Museum Meermanno

In the exhibition “A dream of a book”, which was on view in Museum Meermanno in The Hague until the beginning of 2007, the unique book from the library of Willem van Oranje has been exhibited for the first time in the Netherlands. Central to that exhibition was the Hypnerotomachia Poliphili, which was printed in Venice in 1499 by Aldus Manutius. The Prince owned the French translation of this book, which soon after its publication was praised for its execution with the beautiful woodcuts. The copy of Willem van Oranje has been given on loan by the owner.

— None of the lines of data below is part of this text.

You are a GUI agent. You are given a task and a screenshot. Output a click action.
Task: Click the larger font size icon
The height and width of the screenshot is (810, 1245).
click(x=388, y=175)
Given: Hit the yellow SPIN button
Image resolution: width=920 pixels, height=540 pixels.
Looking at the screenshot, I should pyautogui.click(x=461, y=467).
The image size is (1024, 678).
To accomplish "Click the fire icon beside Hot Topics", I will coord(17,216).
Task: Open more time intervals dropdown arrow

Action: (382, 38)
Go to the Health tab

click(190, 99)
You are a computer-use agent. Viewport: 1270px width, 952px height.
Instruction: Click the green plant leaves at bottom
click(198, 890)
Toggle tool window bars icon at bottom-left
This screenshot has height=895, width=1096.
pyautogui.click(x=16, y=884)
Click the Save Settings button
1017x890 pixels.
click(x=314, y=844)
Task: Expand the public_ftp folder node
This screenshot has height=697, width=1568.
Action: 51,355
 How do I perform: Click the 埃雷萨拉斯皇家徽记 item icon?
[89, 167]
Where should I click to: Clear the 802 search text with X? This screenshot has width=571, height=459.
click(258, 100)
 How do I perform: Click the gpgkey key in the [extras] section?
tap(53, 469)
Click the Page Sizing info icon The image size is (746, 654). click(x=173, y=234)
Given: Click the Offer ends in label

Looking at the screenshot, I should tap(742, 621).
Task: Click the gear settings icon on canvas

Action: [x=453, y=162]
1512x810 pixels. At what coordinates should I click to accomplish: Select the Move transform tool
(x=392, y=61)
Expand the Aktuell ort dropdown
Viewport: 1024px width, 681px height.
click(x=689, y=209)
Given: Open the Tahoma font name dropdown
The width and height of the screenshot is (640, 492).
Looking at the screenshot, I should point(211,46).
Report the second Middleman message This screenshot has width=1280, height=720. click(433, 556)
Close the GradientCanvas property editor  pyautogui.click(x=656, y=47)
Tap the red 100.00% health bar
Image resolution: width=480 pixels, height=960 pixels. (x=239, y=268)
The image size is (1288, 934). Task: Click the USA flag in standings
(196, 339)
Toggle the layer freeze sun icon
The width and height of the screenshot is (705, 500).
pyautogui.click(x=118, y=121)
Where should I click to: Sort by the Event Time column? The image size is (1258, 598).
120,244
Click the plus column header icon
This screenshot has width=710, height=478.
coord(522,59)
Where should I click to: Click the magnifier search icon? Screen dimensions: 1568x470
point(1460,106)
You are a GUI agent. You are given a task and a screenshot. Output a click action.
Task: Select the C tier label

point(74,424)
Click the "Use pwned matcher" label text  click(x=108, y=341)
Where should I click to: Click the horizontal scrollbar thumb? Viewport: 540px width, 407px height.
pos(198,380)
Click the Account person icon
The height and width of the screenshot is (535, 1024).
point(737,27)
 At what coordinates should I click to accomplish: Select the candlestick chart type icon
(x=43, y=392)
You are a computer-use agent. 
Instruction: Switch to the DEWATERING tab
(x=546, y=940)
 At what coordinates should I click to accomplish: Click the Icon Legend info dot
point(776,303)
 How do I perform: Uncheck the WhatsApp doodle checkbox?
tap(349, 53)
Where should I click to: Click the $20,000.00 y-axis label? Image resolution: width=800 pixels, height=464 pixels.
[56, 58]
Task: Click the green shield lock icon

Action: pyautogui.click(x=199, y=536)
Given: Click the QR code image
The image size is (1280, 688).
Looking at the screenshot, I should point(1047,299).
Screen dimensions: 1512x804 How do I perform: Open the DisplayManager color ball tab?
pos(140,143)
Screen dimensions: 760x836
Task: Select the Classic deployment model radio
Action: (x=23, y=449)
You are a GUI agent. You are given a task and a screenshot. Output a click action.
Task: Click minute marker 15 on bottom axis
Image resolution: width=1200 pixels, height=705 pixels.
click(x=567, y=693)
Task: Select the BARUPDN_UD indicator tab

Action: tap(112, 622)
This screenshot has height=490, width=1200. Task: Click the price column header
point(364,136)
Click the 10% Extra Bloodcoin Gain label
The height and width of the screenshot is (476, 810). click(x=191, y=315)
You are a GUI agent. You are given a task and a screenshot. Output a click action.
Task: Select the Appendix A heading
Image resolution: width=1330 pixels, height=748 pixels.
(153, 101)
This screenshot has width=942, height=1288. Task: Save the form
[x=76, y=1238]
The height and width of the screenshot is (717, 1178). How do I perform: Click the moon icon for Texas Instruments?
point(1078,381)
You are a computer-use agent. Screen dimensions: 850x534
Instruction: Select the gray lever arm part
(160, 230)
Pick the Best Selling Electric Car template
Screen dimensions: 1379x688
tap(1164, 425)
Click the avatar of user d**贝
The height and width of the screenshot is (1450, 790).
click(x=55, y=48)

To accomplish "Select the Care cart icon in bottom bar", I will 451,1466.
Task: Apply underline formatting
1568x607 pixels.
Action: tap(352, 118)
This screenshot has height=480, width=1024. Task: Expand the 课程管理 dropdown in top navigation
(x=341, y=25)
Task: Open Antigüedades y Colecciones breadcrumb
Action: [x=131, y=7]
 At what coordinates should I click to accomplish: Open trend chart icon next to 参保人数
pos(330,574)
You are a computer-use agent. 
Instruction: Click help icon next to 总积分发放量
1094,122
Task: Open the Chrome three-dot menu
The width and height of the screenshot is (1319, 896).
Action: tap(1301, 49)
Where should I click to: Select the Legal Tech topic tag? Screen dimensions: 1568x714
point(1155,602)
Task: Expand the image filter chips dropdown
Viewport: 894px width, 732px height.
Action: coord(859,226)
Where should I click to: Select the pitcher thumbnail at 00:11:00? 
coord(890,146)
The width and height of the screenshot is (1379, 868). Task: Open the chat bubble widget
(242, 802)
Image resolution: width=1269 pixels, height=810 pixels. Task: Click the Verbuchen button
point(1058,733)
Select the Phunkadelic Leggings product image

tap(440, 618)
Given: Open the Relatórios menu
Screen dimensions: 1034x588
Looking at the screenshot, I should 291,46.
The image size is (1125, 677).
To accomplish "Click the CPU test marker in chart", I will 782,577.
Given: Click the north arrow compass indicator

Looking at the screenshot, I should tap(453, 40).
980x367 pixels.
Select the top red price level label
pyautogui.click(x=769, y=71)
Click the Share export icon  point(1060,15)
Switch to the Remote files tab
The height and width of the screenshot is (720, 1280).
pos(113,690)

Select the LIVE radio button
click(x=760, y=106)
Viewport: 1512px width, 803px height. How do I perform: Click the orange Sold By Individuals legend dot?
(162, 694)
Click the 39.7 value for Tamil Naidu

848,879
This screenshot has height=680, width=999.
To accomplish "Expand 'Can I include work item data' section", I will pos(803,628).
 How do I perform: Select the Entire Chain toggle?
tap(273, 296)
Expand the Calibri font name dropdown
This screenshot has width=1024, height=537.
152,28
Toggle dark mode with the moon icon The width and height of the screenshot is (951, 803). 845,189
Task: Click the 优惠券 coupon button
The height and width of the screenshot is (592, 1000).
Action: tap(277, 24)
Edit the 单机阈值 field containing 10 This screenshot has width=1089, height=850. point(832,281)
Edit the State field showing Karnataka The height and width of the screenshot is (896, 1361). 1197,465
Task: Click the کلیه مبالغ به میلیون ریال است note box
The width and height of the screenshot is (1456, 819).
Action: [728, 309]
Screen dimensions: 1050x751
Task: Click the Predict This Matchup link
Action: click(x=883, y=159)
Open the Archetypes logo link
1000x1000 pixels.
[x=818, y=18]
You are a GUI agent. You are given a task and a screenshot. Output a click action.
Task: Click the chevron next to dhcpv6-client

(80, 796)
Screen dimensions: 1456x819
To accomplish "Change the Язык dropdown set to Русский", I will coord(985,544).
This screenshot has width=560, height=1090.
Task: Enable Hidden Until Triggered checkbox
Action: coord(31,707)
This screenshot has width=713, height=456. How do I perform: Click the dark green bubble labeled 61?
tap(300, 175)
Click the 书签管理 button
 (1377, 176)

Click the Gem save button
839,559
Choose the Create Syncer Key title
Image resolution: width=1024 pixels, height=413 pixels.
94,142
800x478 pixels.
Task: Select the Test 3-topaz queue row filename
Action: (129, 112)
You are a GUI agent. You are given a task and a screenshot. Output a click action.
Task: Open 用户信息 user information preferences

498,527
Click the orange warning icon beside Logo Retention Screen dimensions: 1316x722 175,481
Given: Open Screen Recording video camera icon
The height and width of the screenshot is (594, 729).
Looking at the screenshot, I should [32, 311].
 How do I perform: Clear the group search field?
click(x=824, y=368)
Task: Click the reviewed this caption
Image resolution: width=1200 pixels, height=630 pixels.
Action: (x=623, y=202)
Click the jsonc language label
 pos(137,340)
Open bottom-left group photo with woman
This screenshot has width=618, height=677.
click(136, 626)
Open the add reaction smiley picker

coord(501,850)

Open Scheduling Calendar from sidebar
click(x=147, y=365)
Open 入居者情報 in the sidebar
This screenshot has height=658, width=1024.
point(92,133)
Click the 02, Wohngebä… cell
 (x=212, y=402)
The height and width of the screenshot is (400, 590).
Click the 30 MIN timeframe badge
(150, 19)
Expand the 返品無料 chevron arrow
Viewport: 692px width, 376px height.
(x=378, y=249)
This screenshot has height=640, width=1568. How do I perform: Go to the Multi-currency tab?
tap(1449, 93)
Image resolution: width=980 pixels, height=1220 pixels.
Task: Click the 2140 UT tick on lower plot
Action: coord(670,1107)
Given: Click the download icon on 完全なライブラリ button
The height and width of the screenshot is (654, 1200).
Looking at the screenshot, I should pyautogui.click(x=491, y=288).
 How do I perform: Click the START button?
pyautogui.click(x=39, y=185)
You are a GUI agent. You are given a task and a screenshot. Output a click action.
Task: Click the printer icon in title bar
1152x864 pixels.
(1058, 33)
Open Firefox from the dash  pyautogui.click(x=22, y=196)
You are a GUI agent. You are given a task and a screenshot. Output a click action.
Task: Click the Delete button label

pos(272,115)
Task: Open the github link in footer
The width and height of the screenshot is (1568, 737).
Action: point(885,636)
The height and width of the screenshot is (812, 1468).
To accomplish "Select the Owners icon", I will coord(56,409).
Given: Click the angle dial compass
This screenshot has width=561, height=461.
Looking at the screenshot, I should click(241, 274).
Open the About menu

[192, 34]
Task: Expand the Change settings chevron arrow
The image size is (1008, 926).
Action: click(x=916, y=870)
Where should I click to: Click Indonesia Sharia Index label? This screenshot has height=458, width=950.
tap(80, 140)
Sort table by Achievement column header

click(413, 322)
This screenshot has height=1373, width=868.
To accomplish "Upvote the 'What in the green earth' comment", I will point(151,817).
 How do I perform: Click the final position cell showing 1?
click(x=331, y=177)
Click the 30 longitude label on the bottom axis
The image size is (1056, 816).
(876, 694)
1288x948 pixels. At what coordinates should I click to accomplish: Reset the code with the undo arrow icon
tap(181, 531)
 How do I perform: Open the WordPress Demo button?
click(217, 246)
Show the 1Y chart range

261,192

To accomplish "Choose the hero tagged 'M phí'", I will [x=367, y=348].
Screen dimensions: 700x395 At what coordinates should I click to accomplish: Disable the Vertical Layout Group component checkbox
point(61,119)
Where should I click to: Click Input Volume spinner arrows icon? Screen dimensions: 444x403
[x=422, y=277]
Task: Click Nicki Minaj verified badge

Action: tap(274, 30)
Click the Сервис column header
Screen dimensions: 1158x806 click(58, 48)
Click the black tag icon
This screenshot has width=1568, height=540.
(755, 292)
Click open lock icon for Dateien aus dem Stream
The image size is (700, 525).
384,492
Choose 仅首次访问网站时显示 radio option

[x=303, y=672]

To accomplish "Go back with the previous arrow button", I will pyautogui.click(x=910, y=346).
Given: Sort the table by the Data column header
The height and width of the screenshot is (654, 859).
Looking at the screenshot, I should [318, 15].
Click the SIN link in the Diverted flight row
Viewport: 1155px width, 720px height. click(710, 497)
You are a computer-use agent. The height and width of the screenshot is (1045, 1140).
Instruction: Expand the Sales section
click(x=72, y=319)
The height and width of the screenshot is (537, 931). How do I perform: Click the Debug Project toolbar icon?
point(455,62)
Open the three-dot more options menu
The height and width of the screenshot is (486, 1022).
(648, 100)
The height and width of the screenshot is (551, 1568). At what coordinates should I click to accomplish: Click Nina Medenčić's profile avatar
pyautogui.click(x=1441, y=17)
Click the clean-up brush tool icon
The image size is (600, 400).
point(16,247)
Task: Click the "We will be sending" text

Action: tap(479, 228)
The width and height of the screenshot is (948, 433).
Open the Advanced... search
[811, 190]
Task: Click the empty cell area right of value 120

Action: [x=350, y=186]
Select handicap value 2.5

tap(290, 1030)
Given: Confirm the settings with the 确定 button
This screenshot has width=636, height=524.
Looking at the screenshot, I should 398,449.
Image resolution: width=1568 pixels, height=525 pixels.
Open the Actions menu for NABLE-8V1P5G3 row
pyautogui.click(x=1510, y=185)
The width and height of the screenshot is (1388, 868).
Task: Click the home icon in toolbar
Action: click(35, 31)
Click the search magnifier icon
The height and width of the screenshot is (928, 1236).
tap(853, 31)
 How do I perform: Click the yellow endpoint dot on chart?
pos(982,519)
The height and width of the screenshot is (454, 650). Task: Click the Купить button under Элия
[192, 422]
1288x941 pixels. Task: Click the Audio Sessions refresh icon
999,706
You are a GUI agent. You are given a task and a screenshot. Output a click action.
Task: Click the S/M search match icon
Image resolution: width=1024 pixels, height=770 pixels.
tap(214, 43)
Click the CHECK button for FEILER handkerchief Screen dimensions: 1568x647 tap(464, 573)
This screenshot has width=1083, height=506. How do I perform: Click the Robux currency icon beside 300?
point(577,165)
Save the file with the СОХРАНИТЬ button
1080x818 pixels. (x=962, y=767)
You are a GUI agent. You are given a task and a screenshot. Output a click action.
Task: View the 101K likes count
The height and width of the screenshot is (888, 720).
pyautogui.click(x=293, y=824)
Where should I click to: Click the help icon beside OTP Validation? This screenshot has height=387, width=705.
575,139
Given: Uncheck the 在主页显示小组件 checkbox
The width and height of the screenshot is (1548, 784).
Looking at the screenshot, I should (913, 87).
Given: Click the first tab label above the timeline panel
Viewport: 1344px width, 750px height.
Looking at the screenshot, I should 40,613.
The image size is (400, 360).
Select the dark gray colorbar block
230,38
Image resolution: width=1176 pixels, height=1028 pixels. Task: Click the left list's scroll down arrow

It is known that the book was printed in Paris in 1554 and bought by the Prince there in 1559. He had his coat of arms painted in color on both sides of the tape. The Prince was attached to the book. When he fled to Dillenburg in Germany in 1568 to escape persecution by the Spanish King Philip II, he took with him a small collection of books, including this Poliphile. After his violent death in 1584, his library became scattered in all directions, including through relatives. Thanks to the cooperation of the owner, this copy from the possession of the “Father of the Fatherland” can now be seen in the Netherlands for the first time. It is still unclear whether the book will remain in the Dutch possession.

Cult book
Just as the Prince was tempted to purchase this book in the middle of the 16th century, so many wealthy collectors have set their eyes on the book over the past five centuries. In translated public editions, the mysterious book is still popular worldwide today; also because of the “lead role” that the book plays in the very successful thriller Een Venetiaans Secret (The Rule of Four).

Visually very attractive exhibition
Museum Meermanno wants to further stimulate interest in this exceptionally typographed and illustrated book from 1499, especially since a Dutch translation has recently become available. This resulted in a visually very attractive exhibition. The copy in the possession of Museum Meermanno (the original Italian edition from 1499) had been taken out of the binding for restoration, so that twenty-four famous woodcuts from it could be displayed. Furthermore, there were beautiful works on loan from various copies of various editions (a.o. from the Bibliotheca Philosophica Hermetica and the Koninklijke Bibliotheek). Visitors could therefore compare specimens and admire the impressive layout.